Quote:
Originally Posted by
mm84321 
The only real part of our ancestor's lives I think anyone is trying to idealize is their diet, which is certainly not the reason they may have had a lower life expectancy than modern day man. This can be attributed to the vicissitudes of living in nature, the dangers of hunting/predators, infant mortality rates, and a lack of acute medical care. They did not die of coronary heart disease and type 2 diabetes from the food that they ate.
While it may be true that they had a shorter total life span, it was probably a healthier one than that those of typical Americans today: quality vs quantity. Today, we may be living older, but we are also dying longer.
When your average lifespan is in the 30's it is easy enough to look at the society and think they were healthier on the whole. Most of the diseases that people bring up in these types of arguments don't manifest themselves till past that age.
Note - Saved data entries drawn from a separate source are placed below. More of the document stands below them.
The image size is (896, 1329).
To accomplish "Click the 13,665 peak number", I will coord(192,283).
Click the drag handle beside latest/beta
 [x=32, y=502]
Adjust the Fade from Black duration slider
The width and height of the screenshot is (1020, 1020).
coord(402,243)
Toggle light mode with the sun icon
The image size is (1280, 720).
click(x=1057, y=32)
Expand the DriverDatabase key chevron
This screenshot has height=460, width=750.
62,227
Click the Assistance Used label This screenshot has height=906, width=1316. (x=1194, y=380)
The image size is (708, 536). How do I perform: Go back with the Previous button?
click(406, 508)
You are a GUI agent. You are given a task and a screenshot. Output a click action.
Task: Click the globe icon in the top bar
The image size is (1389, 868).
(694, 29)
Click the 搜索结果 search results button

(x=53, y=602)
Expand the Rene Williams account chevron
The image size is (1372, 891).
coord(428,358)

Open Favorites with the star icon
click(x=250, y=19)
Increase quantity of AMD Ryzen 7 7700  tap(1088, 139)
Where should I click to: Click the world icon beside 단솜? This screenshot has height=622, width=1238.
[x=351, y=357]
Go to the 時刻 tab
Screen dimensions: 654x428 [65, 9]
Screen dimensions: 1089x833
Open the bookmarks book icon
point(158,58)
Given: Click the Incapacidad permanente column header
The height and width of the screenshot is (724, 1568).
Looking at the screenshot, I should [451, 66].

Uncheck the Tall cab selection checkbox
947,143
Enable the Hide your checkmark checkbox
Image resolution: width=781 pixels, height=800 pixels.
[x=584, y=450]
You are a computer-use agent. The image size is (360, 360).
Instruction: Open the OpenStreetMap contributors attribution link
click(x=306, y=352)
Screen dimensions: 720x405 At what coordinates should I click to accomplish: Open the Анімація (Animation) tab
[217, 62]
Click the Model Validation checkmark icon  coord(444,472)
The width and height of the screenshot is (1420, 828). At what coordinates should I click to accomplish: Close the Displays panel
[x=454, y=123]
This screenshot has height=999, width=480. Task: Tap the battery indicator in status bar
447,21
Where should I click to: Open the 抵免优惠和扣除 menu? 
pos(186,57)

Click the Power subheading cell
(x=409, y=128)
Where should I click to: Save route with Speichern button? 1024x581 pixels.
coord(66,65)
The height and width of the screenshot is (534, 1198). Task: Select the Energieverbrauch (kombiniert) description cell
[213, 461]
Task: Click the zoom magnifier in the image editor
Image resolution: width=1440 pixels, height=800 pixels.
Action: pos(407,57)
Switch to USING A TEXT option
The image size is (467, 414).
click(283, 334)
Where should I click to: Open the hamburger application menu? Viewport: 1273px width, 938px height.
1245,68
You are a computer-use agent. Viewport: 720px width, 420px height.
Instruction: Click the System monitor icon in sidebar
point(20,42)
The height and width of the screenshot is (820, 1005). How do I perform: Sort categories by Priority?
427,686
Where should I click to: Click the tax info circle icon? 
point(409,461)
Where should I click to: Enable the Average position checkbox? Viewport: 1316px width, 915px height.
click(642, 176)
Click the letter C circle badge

Times were harsh and it many struggled to keep themselves and their small communities fed. Malnutrition kept the general population low.
Yes, today we have the ability to mimic their diet with an abundance of food, but the point is there is little evidence that they were any healthier overall then we are today. People who follow the Paleo idet often have an idealized vision of what the average human looked like back then. I got news for you, it was not Daryl Hannah in a loincloth.
Quote:
Originally Posted by
mm84321 
No, it does not. At some point humans very well will adapt to any diet necessary to survive by way of evolution, however, 2 million years of eating plants and animals vs 10,000 years of agriculture does not allow adequate time for us to be fully capable of adapting to such a diet. Relatively speaking, grain products in the human diet are a novelty. We simply haven't had enough time.
You could make the same argument for cooked foods. Fire didn't become widely used in the majority of societies till the Middle Paleolithic/Middle Stone Age which spanned roughly from 300,000 to 30,000 years ago. Have humans had enough time to adapt to cooking meats?
Even saying all this, the simple fact of the matter is they ate grains. Grains were part of their diet and have been consumed by humans for longer then 10 thousand years.
Quote:
Originally Posted by
munchausen 
400 years ago most people's diets consisted mostly of carbs and they weren't as likely to be obese as we are. We just have so much productive ability and food is so cheap for us that we find it easy to eat too much.
This. It's overconsumption and the abundance of cheap food that is the core of the problem. Not carbs.